** START OF DATA IN THIS EXERCISE **

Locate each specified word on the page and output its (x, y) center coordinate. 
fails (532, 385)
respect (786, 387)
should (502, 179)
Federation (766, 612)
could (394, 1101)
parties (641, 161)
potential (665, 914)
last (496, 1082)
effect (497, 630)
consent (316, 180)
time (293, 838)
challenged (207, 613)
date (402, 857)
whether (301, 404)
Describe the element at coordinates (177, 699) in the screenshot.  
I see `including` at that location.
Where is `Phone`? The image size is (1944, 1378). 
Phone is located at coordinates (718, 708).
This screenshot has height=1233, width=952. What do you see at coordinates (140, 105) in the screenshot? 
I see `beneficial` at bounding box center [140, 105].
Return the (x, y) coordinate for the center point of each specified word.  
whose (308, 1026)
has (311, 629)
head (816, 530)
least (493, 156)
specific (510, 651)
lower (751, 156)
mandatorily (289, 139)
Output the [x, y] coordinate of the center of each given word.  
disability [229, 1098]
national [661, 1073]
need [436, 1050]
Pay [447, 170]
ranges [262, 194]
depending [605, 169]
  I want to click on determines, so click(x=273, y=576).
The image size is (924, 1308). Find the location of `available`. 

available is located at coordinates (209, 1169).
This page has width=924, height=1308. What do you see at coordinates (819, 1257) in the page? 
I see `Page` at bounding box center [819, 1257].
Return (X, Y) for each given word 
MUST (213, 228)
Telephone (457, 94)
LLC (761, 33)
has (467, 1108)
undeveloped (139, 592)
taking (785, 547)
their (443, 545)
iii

** END OF DATA IN THIS EXERCISE **

» **EXERCISE**: Return the lines above exactly as they appear, from first to last.

» **RESPONSE TO THE EXERCISE**:
Locate each specified word on the page and output its (x, y) center coordinate. 
fails (532, 385)
respect (786, 387)
should (502, 179)
Federation (766, 612)
could (394, 1101)
parties (641, 161)
potential (665, 914)
last (496, 1082)
effect (497, 630)
consent (316, 180)
time (293, 838)
challenged (207, 613)
date (402, 857)
whether (301, 404)
Describe the element at coordinates (177, 699) in the screenshot.  
I see `including` at that location.
Where is `Phone`? The image size is (1944, 1378). 
Phone is located at coordinates (718, 708).
This screenshot has height=1233, width=952. What do you see at coordinates (140, 105) in the screenshot? 
I see `beneficial` at bounding box center [140, 105].
Return the (x, y) coordinate for the center point of each specified word.  
whose (308, 1026)
has (311, 629)
head (816, 530)
least (493, 156)
specific (510, 651)
lower (751, 156)
mandatorily (289, 139)
Output the [x, y] coordinate of the center of each given word.  
disability [229, 1098]
national [661, 1073]
need [436, 1050]
Pay [447, 170]
ranges [262, 194]
depending [605, 169]
  I want to click on determines, so click(x=273, y=576).
The image size is (924, 1308). Find the location of `available`. 

available is located at coordinates (209, 1169).
This page has width=924, height=1308. What do you see at coordinates (819, 1257) in the page? 
I see `Page` at bounding box center [819, 1257].
Return (X, Y) for each given word 
MUST (213, 228)
Telephone (457, 94)
LLC (761, 33)
has (467, 1108)
undeveloped (139, 592)
taking (785, 547)
their (443, 545)
iii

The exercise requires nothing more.